### Bagian Latihan
A) Tuliskan ulang dengan tepat bagian teks tentang kata wajar, mulai dari "Wajar. Seringkah kamu" sampai ke "ada; sebagaimana mestinya’.".
B) Susun menjadi daftar bernomor hanya baris-baris entri mulai dari baris yang memuat "Where should I" sampai ke baris yang memuat "Action: point(135,115)", termasuk kedua baris tersebut. Lewati baris kosong, dan jangan sertakan gambar dalam jawaban.
══ Kutipan Pilihan
Jangan Anggap Wajar Sebuah Kewajaran

Wajar. Seringkah kamu mendengar atau mengucapkan kata ‘wajar’? Sebenernya wajar itu apa sih? Menurut Kamus Besar Bahasa Indonesia, wajar berarti ‘biasa sebagaimana adanya tanpa tambahan apa pun; menurut keadaan yang ada; sebagaimana mestinya’.

Tentu sudah sangat familiar ditelinga kita, mendengar kata wajar. Dan juga sudah tak kelu lagi bibir kita, mengucapkan kata wajar. Kata wajar seringkali mewarnai keseharian kita.

Seperti ini contohnya,

“Berbuat salah itu wajar. Namanya juga manusia. Manusia kan tempatnya salah.”

“Telat sekali-kali gak apa-apalah, wajar kok. Dia kan rumahnya jauh.”

“Ya nyontek sesekali gak apa-apalah. Wajar kok, soalnya susah banget.”

“Anak muda pacaran itu wajar, namanya juga nikmatin masa muda.”

Wajar biasa diucapkan ketika menyebut sesuatu yang dianggap biasa dilakukan, lumrah dilakukan dalam keseharian. Jadi ketika seseorang melakukan sesuatu yang ‘biasa’ dilakukan, perilaku orang tersebut akan dilabeli kata ‘wajar’.

Menurut saya, ada kesalahan penggunaan kata ‘wajar’ ini dalam keseharian kita. Seperti yang sudah saya jelaskan diatas, bahwa menurut Kamus Besar Bahasa Indonesia, wajar memiliki salah satu makna ‘sebagaimana mestinya’. Kembali kepada contoh yang saya berikan di atas, seperti pacaran, datang terlambat, menyontek, apakah itu suatu kewajaran yang layak disebut sebagaimana mestinya?
════
══ Data Tersedia
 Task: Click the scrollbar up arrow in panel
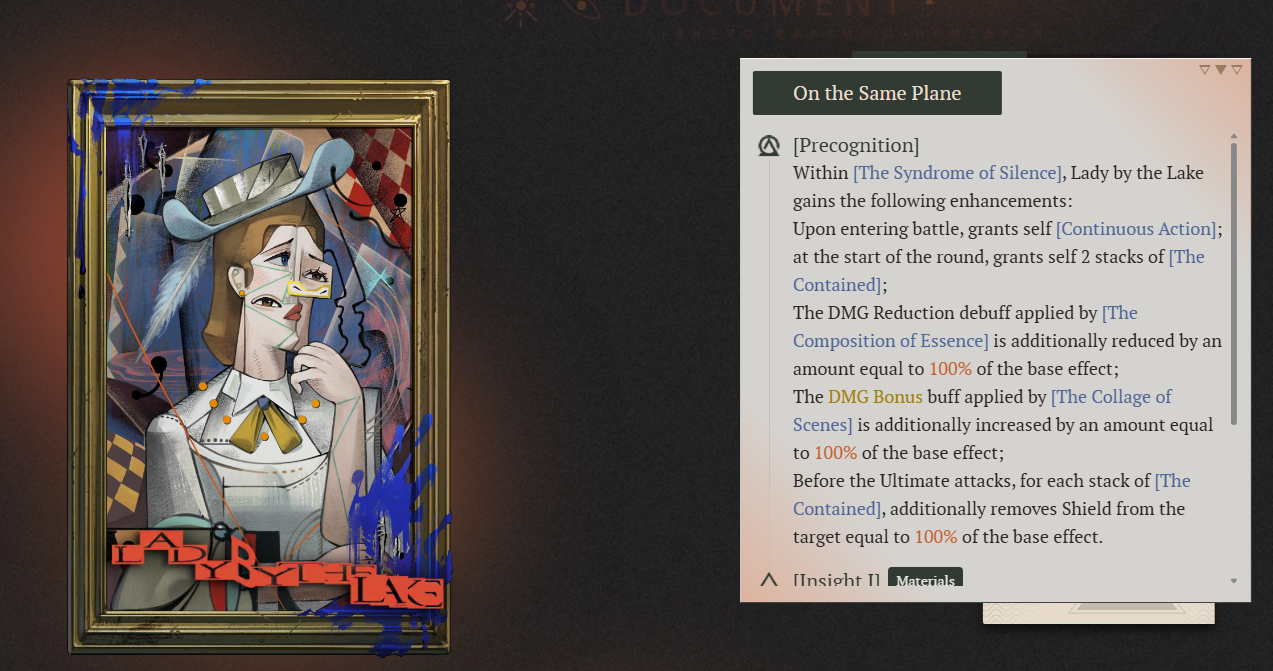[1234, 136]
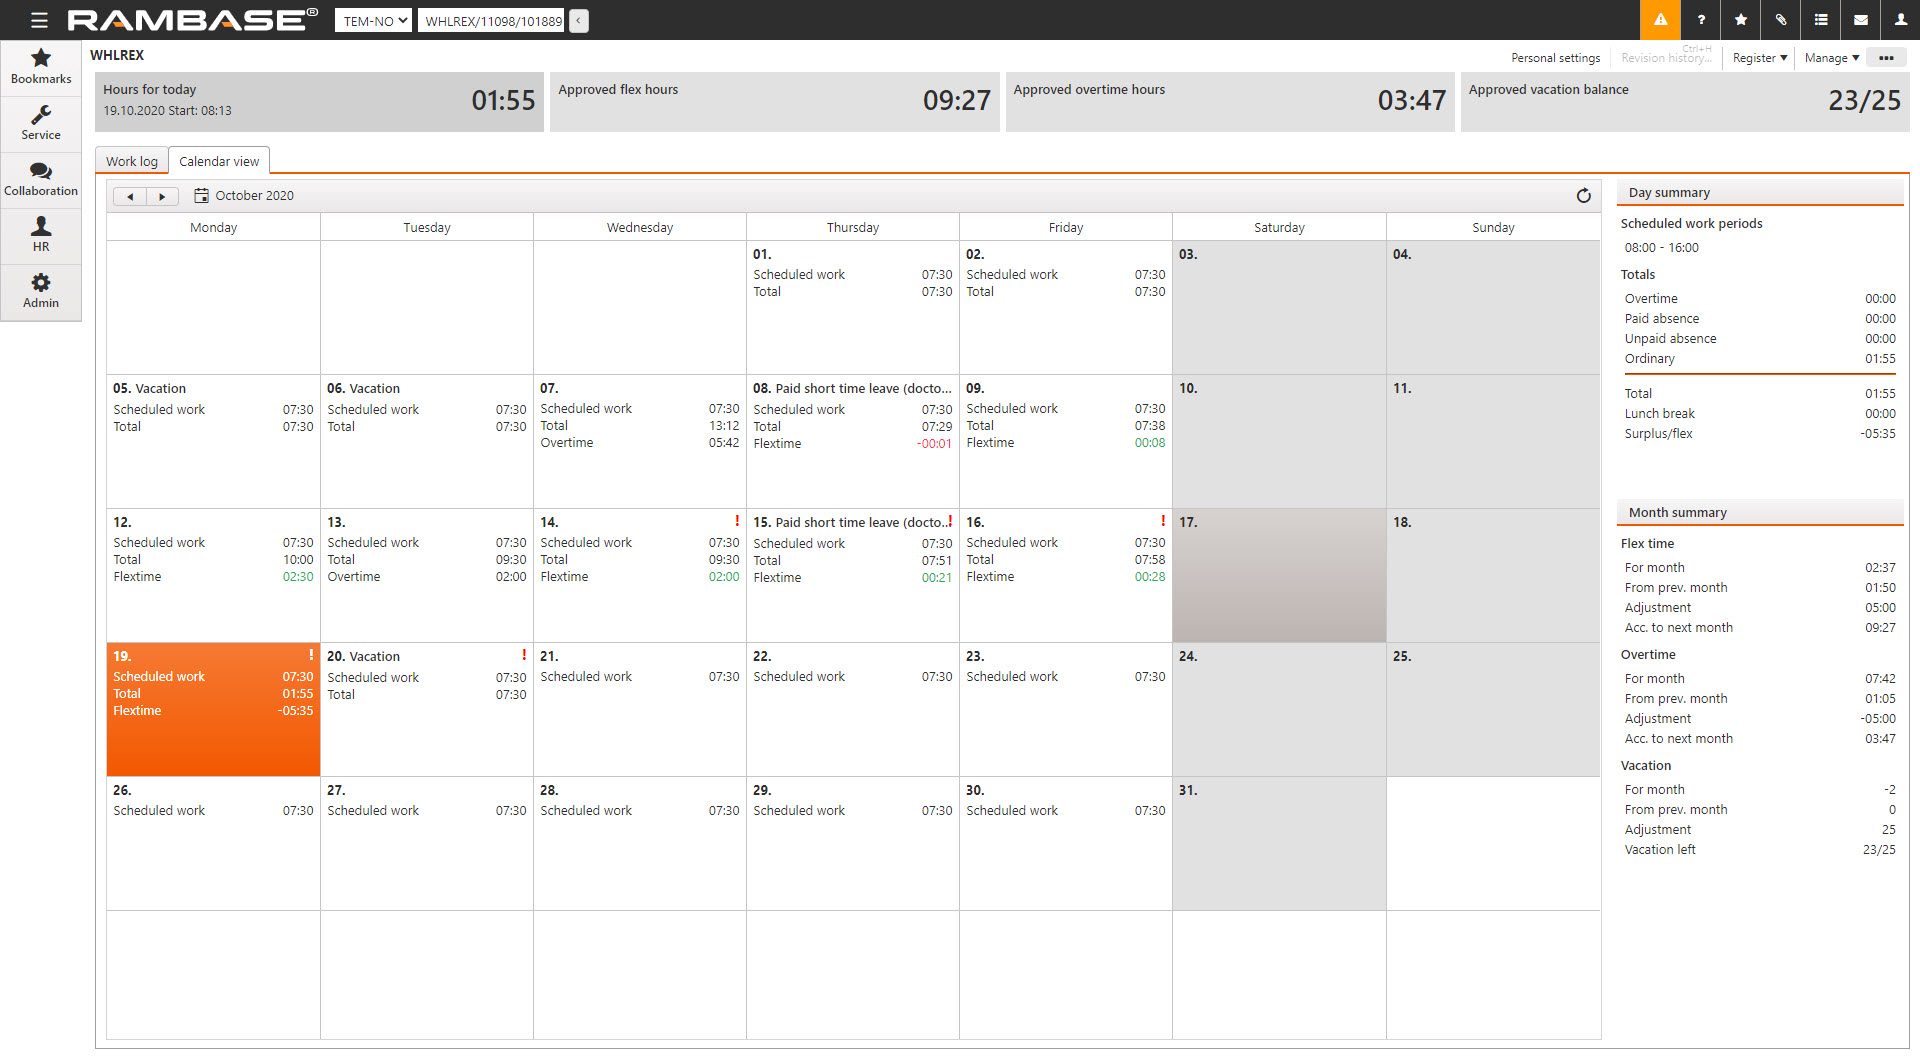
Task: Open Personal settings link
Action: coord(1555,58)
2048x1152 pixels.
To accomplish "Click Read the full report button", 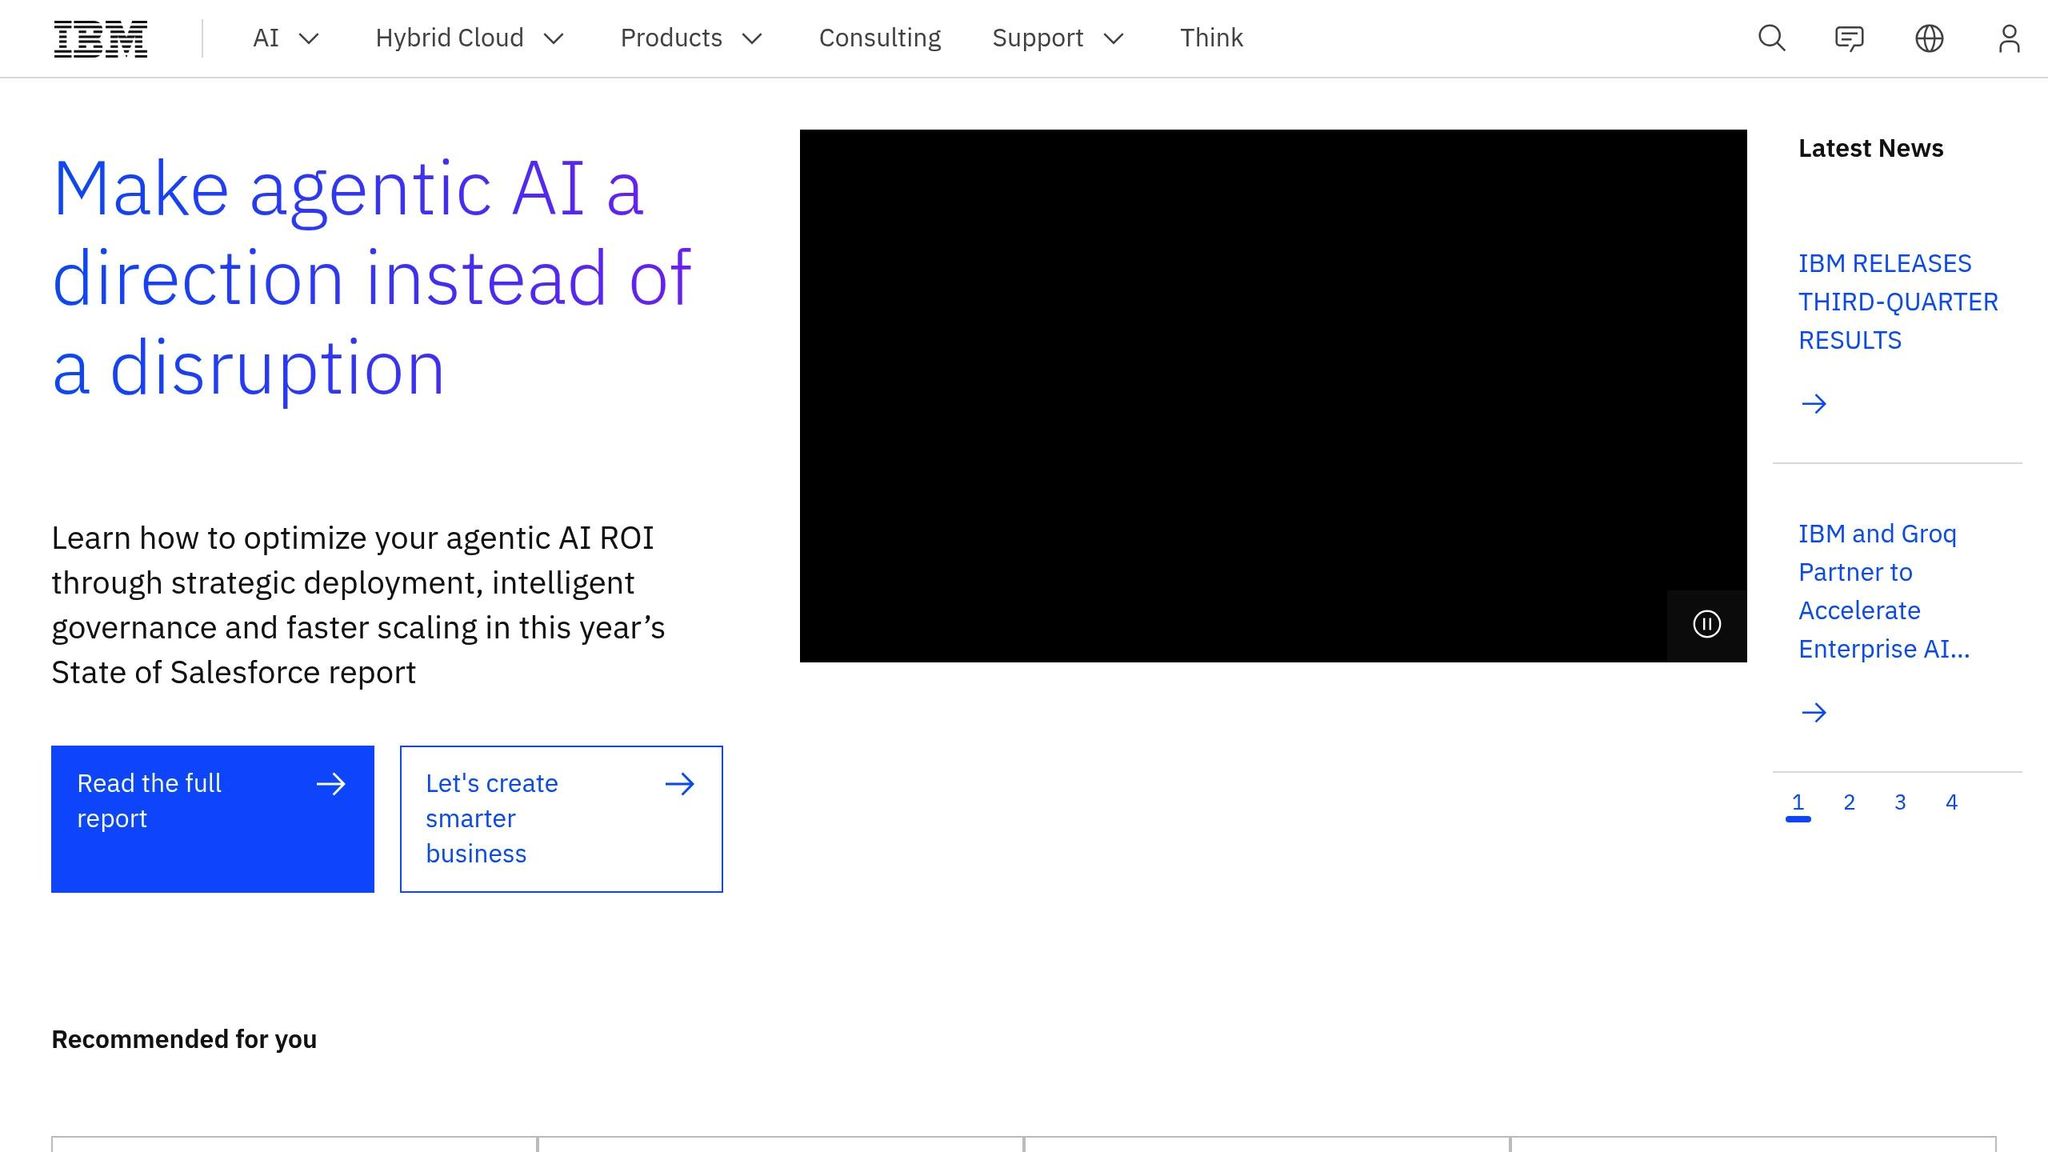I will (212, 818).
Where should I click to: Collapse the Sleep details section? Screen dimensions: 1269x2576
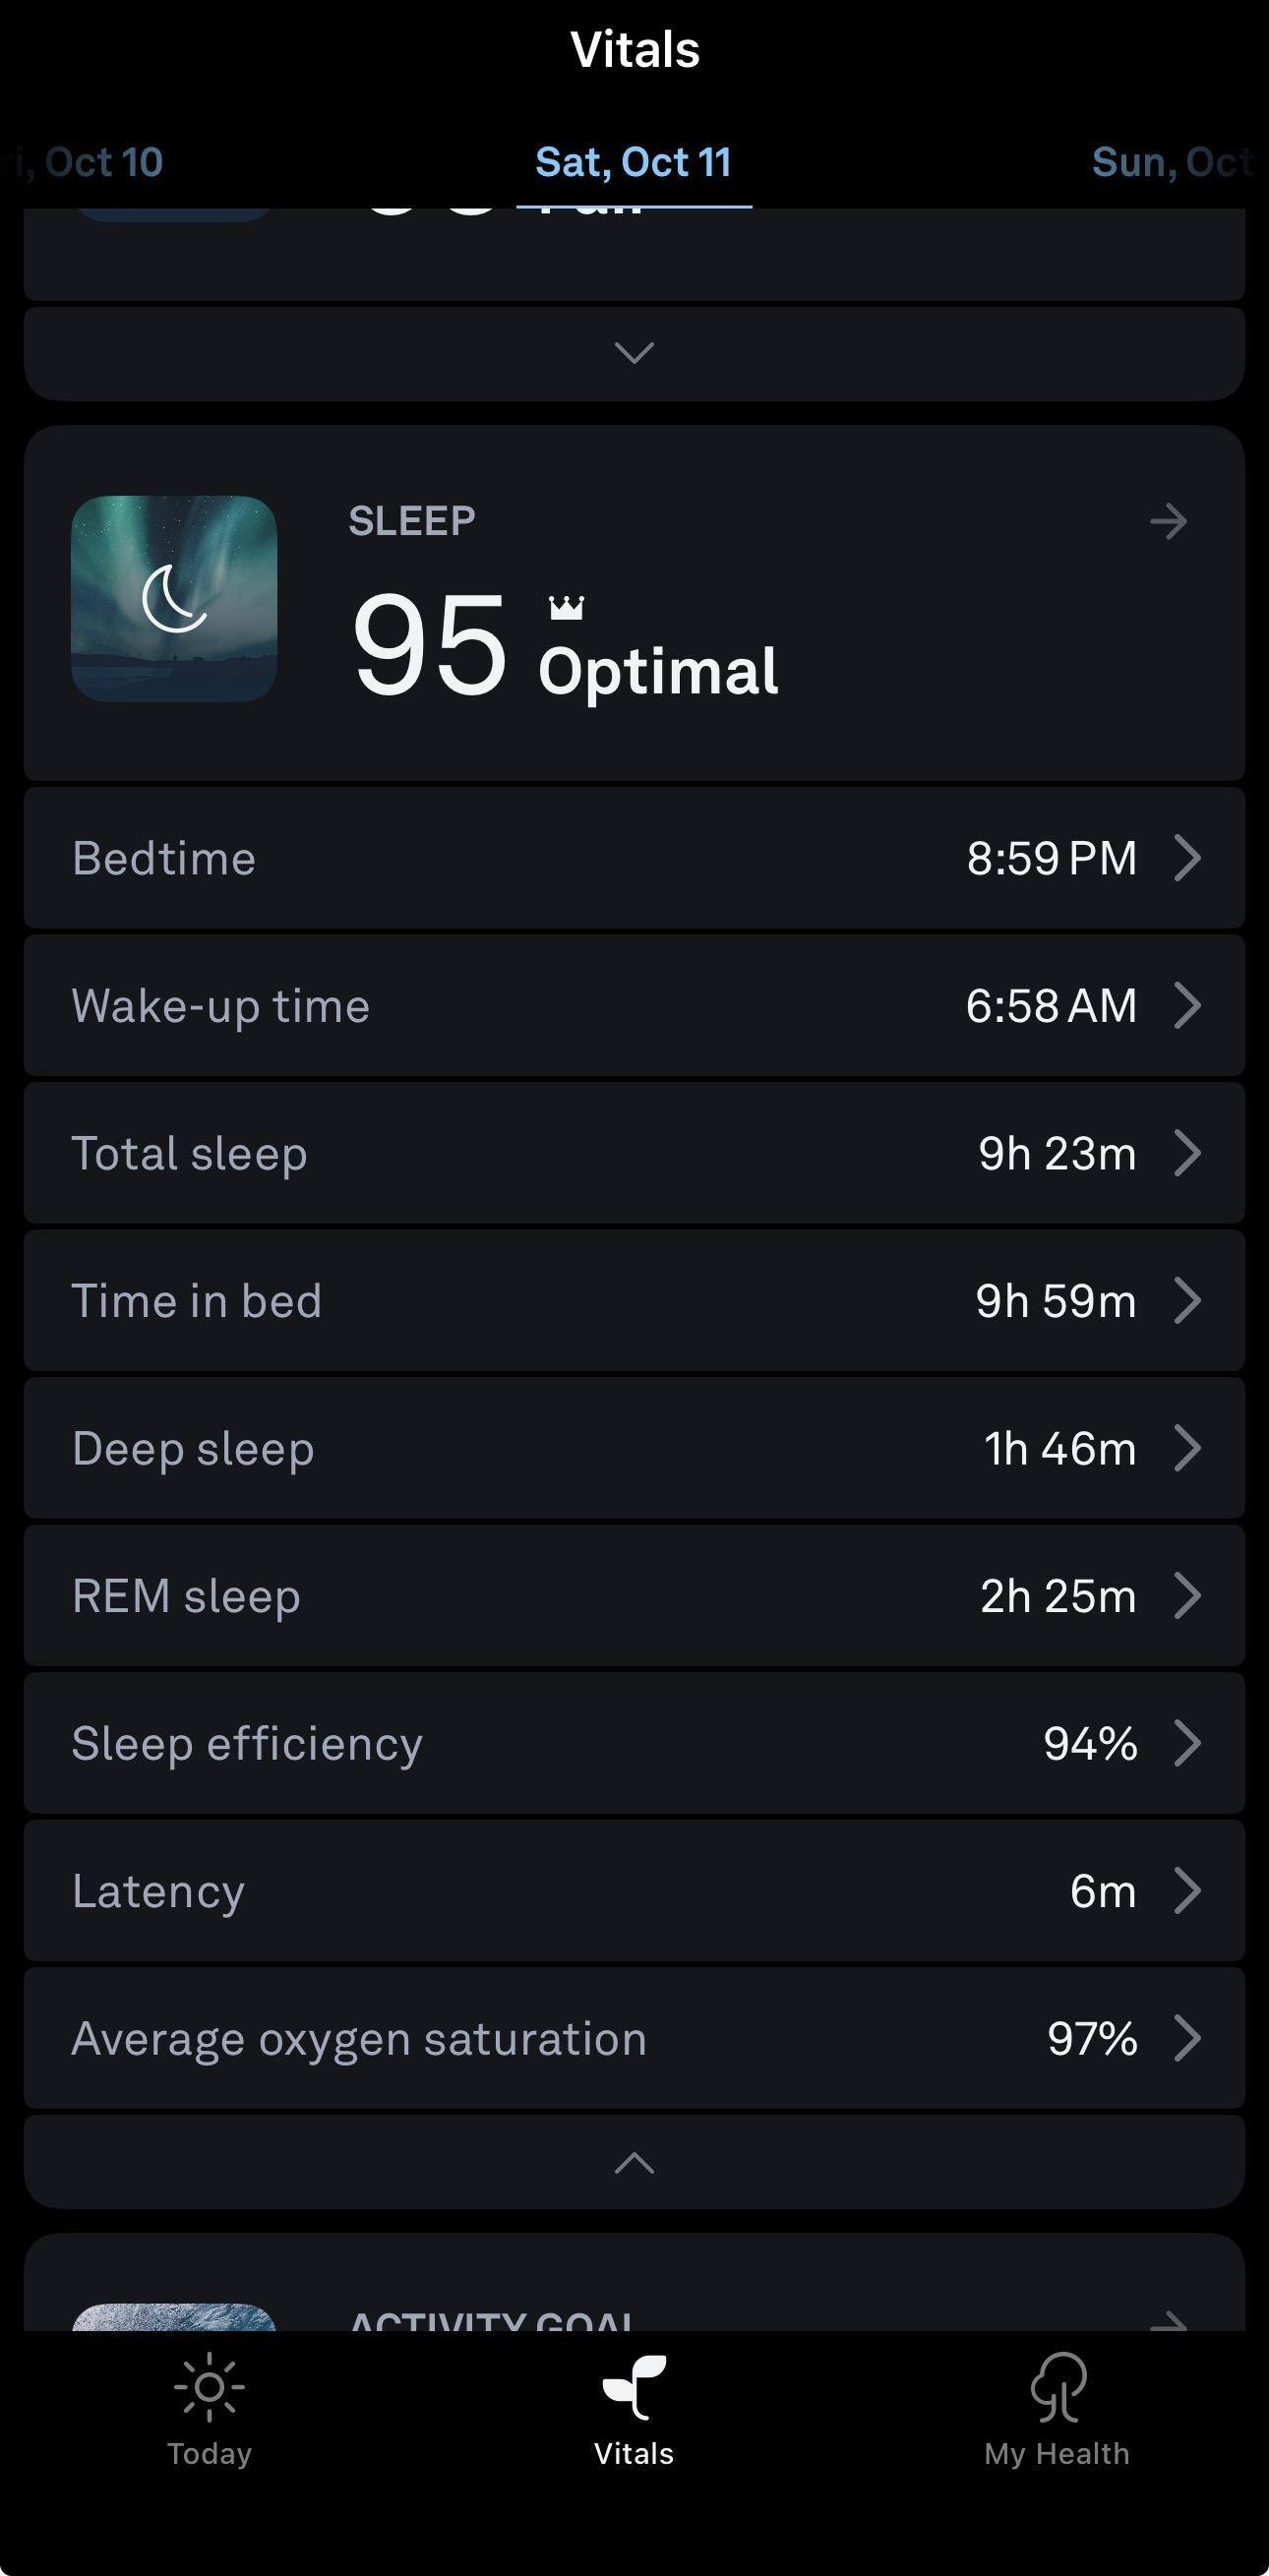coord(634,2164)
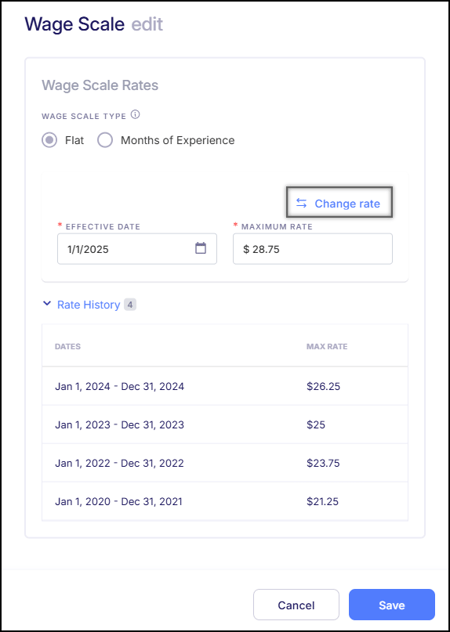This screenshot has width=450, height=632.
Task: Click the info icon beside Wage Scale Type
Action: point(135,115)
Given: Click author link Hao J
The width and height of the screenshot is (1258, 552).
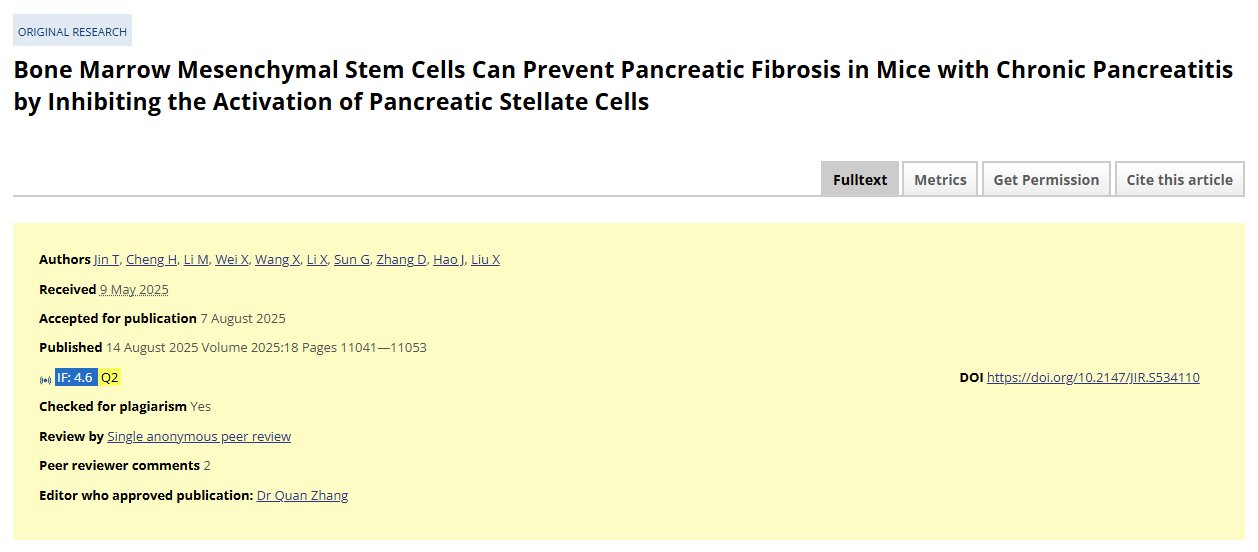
════
### Hasil Latihan
A)
Wajar. Seringkah kamu mendengar atau mengucapkan kata ‘wajar’? Sebenernya wajar itu apa sih? Menurut Kamus Besar Bahasa Indonesia, wajar berarti ‘biasa sebagaimana adanya tanpa tambahan apa pun; menurut keadaan yang ada; sebagaimana mestinya’.

B)
1. Where should I click to: Collapse the Sleep details section? Screen dimensions: 1269x2576
2. coord(634,2164)
3. This screenshot has width=450, height=632.
4. Task: Click the info icon beside Wage Scale Type
5. Action: point(135,115)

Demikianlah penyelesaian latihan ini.